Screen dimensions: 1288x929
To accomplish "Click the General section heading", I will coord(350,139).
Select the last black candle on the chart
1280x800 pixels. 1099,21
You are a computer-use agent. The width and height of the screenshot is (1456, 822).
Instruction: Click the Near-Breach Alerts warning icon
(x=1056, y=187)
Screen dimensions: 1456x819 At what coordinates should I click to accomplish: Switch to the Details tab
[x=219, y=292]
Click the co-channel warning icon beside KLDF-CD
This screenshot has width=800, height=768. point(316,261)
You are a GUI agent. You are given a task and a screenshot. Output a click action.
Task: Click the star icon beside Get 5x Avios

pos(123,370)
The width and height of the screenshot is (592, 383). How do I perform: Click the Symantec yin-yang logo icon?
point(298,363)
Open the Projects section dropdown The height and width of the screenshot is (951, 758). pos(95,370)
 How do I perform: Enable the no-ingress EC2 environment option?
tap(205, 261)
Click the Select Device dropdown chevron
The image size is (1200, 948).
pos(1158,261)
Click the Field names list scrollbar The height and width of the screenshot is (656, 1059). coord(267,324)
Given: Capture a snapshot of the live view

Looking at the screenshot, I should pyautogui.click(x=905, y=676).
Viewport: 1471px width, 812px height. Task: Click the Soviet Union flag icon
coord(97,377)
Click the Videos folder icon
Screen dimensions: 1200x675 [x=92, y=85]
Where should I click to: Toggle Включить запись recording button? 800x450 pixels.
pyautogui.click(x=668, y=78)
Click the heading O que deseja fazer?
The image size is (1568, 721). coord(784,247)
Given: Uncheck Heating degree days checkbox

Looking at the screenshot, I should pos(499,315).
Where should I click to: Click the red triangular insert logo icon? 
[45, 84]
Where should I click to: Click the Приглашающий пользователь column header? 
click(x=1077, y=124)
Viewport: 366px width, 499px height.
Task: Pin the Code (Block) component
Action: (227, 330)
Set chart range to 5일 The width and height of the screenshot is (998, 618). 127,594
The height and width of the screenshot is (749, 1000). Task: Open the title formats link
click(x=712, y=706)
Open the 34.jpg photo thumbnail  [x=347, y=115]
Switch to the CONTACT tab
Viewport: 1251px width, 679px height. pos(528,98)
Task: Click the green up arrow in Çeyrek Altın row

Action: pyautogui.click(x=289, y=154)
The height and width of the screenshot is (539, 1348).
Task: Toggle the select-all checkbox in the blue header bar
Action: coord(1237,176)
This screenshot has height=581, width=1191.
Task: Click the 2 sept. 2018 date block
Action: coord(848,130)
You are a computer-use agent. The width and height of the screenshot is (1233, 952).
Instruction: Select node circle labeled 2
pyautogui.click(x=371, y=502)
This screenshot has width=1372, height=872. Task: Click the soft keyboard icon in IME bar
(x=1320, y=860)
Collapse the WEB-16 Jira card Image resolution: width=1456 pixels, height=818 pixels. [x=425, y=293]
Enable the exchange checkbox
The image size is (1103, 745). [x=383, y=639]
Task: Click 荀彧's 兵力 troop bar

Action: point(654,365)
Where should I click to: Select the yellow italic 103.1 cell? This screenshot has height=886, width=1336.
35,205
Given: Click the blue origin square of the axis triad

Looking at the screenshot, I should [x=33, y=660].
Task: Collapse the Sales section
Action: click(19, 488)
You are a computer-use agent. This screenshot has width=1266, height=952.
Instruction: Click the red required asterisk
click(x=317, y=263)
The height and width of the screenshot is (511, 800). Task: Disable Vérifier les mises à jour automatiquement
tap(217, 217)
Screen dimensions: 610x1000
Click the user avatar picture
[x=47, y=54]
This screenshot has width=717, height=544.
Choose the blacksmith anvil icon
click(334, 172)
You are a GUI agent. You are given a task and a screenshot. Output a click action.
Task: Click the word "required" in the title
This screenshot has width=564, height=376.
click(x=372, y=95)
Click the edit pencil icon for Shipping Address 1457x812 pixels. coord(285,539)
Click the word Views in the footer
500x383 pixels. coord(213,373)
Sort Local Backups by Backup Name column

* * *

Transcribe each entry verbatim, leaving none out.

Screen dimensions: 1288x929
To accomplish "Click the General section heading", I will coord(350,139).
Select the last black candle on the chart
1280x800 pixels. 1099,21
You are a computer-use agent. The width and height of the screenshot is (1456, 822).
Instruction: Click the Near-Breach Alerts warning icon
(x=1056, y=187)
Screen dimensions: 1456x819 At what coordinates should I click to accomplish: Switch to the Details tab
[x=219, y=292]
Click the co-channel warning icon beside KLDF-CD
This screenshot has width=800, height=768. point(316,261)
You are a GUI agent. You are given a task and a screenshot. Output a click action.
Task: Click the star icon beside Get 5x Avios

pos(123,370)
The width and height of the screenshot is (592, 383). How do I perform: Click the Symantec yin-yang logo icon?
point(298,363)
Open the Projects section dropdown The height and width of the screenshot is (951, 758). pos(95,370)
 How do I perform: Enable the no-ingress EC2 environment option?
tap(205, 261)
Click the Select Device dropdown chevron
The image size is (1200, 948).
pos(1158,261)
Click the Field names list scrollbar The height and width of the screenshot is (656, 1059). coord(267,324)
Given: Capture a snapshot of the live view

Looking at the screenshot, I should pyautogui.click(x=905, y=676).
Viewport: 1471px width, 812px height. Task: Click the Soviet Union flag icon
coord(97,377)
Click the Videos folder icon
Screen dimensions: 1200x675 [x=92, y=85]
Where should I click to: Toggle Включить запись recording button? 800x450 pixels.
pyautogui.click(x=668, y=78)
Click the heading O que deseja fazer?
The image size is (1568, 721). coord(784,247)
Given: Uncheck Heating degree days checkbox

Looking at the screenshot, I should pos(499,315).
Where should I click to: Click the red triangular insert logo icon? 
[45, 84]
Where should I click to: Click the Приглашающий пользователь column header? 
click(x=1077, y=124)
Viewport: 366px width, 499px height.
Task: Pin the Code (Block) component
Action: (227, 330)
Set chart range to 5일 The width and height of the screenshot is (998, 618). 127,594
The height and width of the screenshot is (749, 1000). Task: Open the title formats link
click(x=712, y=706)
Open the 34.jpg photo thumbnail  [x=347, y=115]
Switch to the CONTACT tab
Viewport: 1251px width, 679px height. pos(528,98)
Task: Click the green up arrow in Çeyrek Altın row

Action: pyautogui.click(x=289, y=154)
The height and width of the screenshot is (539, 1348).
Task: Toggle the select-all checkbox in the blue header bar
Action: coord(1237,176)
This screenshot has height=581, width=1191.
Task: Click the 2 sept. 2018 date block
Action: coord(848,130)
You are a computer-use agent. The width and height of the screenshot is (1233, 952).
Instruction: Select node circle labeled 2
pyautogui.click(x=371, y=502)
This screenshot has width=1372, height=872. Task: Click the soft keyboard icon in IME bar
(x=1320, y=860)
Collapse the WEB-16 Jira card Image resolution: width=1456 pixels, height=818 pixels. [x=425, y=293]
Enable the exchange checkbox
The image size is (1103, 745). [x=383, y=639]
Task: Click 荀彧's 兵力 troop bar

Action: point(654,365)
Where should I click to: Select the yellow italic 103.1 cell? This screenshot has height=886, width=1336.
35,205
Given: Click the blue origin square of the axis triad

Looking at the screenshot, I should [x=33, y=660].
Task: Collapse the Sales section
Action: click(19, 488)
You are a computer-use agent. This screenshot has width=1266, height=952.
Instruction: Click the red required asterisk
click(x=317, y=263)
The height and width of the screenshot is (511, 800). Task: Disable Vérifier les mises à jour automatiquement
tap(217, 217)
Screen dimensions: 610x1000
Click the user avatar picture
[x=47, y=54]
This screenshot has width=717, height=544.
Choose the blacksmith anvil icon
click(334, 172)
You are a GUI agent. You are given a task and a screenshot. Output a click action.
Task: Click the word "required" in the title
This screenshot has width=564, height=376.
click(x=372, y=95)
Click the edit pencil icon for Shipping Address 1457x812 pixels. coord(285,539)
Click the word Views in the footer
500x383 pixels. coord(213,373)
Sort Local Backups by Backup Name column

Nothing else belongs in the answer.